Required actions:
A. Retype the passage on Rademacher complexity from "4. (Kakade&Tewari Lemma)" up to and including "Rad(A) strictly decreases.", keeping every character as it appears.
B. Repeat the lines of the records from the line with "Please log in" up to and including the final line of the records, copying each one without any change.

** begin Reading passage **

4. (Kakade&Tewari Lemma) If all vectors in ${\displaystyle A}$ are operated by a Lipschitz function, then Rad(A) is (at most) multiplied by the Lipschitz constant of the function. In particular, if all vectors in ${\displaystyle A}$ are operated by a contraction mapping, then Rad(A) strictly decreases.

5. The Rademacher complexity of the convex hull of ${\displaystyle A}$ equals Rad(A).

6. (Massart Lemma) The Rademacher complexity of a finite set grows logarithmically with the set size. Formally, let ${\displaystyle A}$ be a set of ${\displaystyle N}$ vectors in ${\displaystyle \mathbb {R} ^{m}}$, and let ${\displaystyle {\bar {a}}}$ be the mean of the vectors in ${\displaystyle A}$. Then:

${\displaystyle \operatorname {Rad} (A)\leq \max _{a\in A}||a-{\bar {a}}||\cdot {{\sqrt {2\log {N}}} \over m}}$

In particular, if ${\displaystyle A}$ is a set of binary vectors, the norm is at most ${\displaystyle {\sqrt {m}}}$, so:

${\displaystyle \operatorname {Rad} (A)\leq {\sqrt {2\log {N} \over m}}}$

### Bounds related to the VC dimension

Let ${\displaystyle H}$ be a set family whose VC dimension is ${\displaystyle d}$. It is known that the growth function of ${\displaystyle H}$ is bounded as:

for all ${\displaystyle m>d+1}$: ${\displaystyle Growth(H,m)\leq (em/d)^{d}}$

This means that, for every set ${\displaystyle h}$ with at most ${\displaystyle m}$ elements, ${\displaystyle |H\cap h|\leq (em/d)^{d}}$. The set-family ${\displaystyle H\cap h}$ can be considered as a set of binary vectors over ${\displaystyle \mathbb {R} ^{m}}$. Substituting this in Massart's lemma gives:

${\displaystyle \operatorname {Rad} (H\cap h)\leq {\sqrt {2d\log {(em/d)} \over m}}}$

With more advanced techniques (Dudley's entropy bound and Haussler's upper bound[4]) one can show, for example, that there exists a constant ${\displaystyle C}$, such that any class of ${\displaystyle \{0,1\}}$-indicator functions with Vapnik-Chervonenkis dimension ${\displaystyle d}$ has Rademacher complexity upper-bounded by ${\displaystyle C{\sqrt {\frac {d}{m}}}}$.

** end Reading passage **
** begin Provided records **

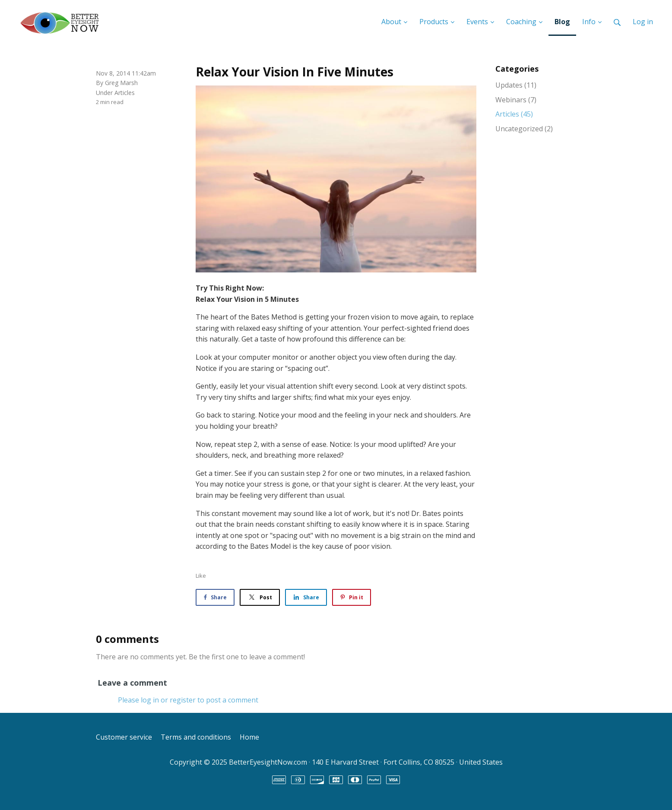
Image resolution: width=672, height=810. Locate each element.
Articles (124, 92)
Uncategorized (524, 129)
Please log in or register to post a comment (188, 700)
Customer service (124, 737)
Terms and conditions (196, 737)
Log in (643, 22)
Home (249, 737)
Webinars (516, 100)
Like (201, 576)
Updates (516, 85)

** end Provided records **

Solution set:
A.
4. (Kakade&Tewari Lemma) If all vectors in ${\displaystyle A}$ are operated by a Lipschitz function, then Rad(A) is (at most) multiplied by the Lipschitz constant of the function. In particular, if all vectors in ${\displaystyle A}$ are operated by a contraction mapping, then Rad(A) strictly decreases.

B.
Please log in or register to post a comment (188, 700)
Customer service (124, 737)
Terms and conditions (196, 737)
Log in (643, 22)
Home (249, 737)
Webinars (516, 100)
Like (201, 576)
Updates (516, 85)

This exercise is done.